Die Vorstellung, dass es sich bei den Eucyten um phylogenetische Chimären handelt, setzte sich erst im Zeitalter der Molekularbiologie durch und ist vor allem mit dem Namen der amerikanischen Zellbiologin Lynn Margulis (1938–2011) verbunden. Ihr in Teilen spekulatives Buch „Origin of Eukaryotic Cells“ (1970) sorgte weltweit für Furore. So verwundert es nicht, dass heute der symbiogenetische Ursprung eukaryotischer Zellen als eine Entdeckung US-amerikanischer Forscher wahrgenommen wird.

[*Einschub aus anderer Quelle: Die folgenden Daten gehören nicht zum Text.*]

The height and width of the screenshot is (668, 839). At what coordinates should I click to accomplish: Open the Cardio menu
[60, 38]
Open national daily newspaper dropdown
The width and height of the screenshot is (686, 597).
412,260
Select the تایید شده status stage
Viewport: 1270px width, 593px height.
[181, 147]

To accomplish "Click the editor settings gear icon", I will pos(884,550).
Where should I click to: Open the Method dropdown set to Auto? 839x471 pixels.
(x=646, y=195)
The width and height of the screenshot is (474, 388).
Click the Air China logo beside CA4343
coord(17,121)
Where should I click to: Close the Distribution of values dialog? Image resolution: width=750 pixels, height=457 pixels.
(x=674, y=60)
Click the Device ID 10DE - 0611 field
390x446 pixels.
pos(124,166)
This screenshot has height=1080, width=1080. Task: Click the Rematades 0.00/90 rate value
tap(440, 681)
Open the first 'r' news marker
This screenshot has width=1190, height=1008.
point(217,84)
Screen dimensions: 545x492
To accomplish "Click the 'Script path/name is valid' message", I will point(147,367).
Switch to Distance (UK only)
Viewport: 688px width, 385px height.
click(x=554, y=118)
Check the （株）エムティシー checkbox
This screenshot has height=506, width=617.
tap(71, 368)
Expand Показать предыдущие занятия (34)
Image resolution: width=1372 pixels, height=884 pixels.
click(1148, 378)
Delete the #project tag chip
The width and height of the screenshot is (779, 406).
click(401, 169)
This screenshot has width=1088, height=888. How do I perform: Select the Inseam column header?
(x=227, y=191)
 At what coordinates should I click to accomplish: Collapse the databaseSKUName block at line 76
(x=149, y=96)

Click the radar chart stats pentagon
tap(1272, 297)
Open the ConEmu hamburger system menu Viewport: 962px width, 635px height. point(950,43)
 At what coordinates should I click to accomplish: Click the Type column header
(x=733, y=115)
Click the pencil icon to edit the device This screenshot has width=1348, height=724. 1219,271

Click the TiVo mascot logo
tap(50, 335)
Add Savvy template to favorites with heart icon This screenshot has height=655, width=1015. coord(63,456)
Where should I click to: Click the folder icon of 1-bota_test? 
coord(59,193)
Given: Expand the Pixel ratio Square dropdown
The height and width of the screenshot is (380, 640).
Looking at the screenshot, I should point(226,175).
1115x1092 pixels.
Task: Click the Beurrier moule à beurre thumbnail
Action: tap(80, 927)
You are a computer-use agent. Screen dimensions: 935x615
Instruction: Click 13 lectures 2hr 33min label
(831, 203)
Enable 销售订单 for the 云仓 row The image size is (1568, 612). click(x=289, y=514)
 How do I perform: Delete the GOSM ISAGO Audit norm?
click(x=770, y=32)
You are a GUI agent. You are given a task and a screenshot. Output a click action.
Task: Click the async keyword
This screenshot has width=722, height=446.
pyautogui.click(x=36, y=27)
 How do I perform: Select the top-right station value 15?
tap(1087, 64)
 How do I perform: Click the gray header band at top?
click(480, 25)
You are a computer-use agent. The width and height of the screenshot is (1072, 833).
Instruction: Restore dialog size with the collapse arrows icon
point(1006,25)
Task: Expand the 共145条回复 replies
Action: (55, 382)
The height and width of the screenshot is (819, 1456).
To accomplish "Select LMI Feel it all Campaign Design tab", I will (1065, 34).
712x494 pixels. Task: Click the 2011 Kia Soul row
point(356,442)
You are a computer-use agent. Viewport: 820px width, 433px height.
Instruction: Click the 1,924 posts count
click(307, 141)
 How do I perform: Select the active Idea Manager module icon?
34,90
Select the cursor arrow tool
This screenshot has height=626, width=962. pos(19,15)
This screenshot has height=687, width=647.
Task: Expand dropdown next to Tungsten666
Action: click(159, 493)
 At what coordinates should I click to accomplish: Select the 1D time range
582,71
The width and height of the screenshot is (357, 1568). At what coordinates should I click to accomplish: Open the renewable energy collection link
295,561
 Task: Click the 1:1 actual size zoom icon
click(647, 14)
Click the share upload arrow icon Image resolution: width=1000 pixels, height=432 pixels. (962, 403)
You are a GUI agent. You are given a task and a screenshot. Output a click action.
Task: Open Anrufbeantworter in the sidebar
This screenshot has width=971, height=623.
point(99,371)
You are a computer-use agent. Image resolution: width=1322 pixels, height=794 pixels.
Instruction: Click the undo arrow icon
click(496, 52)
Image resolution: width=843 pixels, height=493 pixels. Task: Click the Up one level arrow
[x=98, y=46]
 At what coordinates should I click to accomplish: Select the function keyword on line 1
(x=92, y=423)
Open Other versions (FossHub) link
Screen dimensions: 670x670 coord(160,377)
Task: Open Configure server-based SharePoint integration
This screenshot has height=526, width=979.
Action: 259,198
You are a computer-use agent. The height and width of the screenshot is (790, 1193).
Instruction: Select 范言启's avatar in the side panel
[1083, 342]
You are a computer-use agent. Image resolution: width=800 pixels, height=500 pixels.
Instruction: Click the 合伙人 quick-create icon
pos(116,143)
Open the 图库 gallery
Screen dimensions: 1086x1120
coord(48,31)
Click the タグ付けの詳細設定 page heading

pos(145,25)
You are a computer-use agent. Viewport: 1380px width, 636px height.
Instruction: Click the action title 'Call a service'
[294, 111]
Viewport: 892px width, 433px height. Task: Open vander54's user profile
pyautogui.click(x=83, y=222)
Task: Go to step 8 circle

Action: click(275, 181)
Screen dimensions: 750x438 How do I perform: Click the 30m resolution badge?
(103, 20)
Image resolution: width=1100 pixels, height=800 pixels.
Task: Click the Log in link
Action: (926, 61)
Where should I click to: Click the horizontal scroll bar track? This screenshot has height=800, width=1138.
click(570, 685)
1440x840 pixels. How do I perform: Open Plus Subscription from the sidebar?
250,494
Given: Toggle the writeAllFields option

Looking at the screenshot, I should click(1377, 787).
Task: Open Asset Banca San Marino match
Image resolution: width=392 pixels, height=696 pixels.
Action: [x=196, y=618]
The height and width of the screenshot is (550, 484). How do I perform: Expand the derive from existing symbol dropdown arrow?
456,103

Dabei ist diese Hypothese ein Kind des späten 19. Jahrhunderts. Wie so oft in der Geschichte der Wissenschaften, waren die Fundamente des neuen Theoriengebäudes kaum mehr sichtbar und die Gerüste ihres allmählichen Aufbaus abgebaut. Wichtige Bausteine, vor allem russischer und deutscher Botaniker, waren unkenntlich geworden. Es waren im Grunde zwei biologische Konzepte, deren Zusammenführung die Theorie hervorbrachte: die Entdeckung und Anerkennung der Symbiosen als universelle Lebensform und die Suche nach den wahren Elementarorganismen. Als eigentliche Urheber der Symbiogenesetheorie gelten die russischen Biologen Andrej S. Famincyn (1835–1918) und Konstantin S. Merežkovskij (1855–1921). Die Brücke zwischen der Begründung und Neufassung der Symbiogenesetheorie schlugen über eine Distanz von 60 Jahren vor allem Arbeiten zur zytoplasmatischen Vererbung und zur Feinstruktur der Pflanzenzellen. Wer waren die eigentlichen Begründer der symbiogenetischen Evolutionstheorie, welchen Anteil hatten sie, worauf stützten sie ihre Argumente und warum gerieten ihre Pionierarbeiten wieder in Vergessenheit? Antworten darauf werden in dem Vortrag gegeben.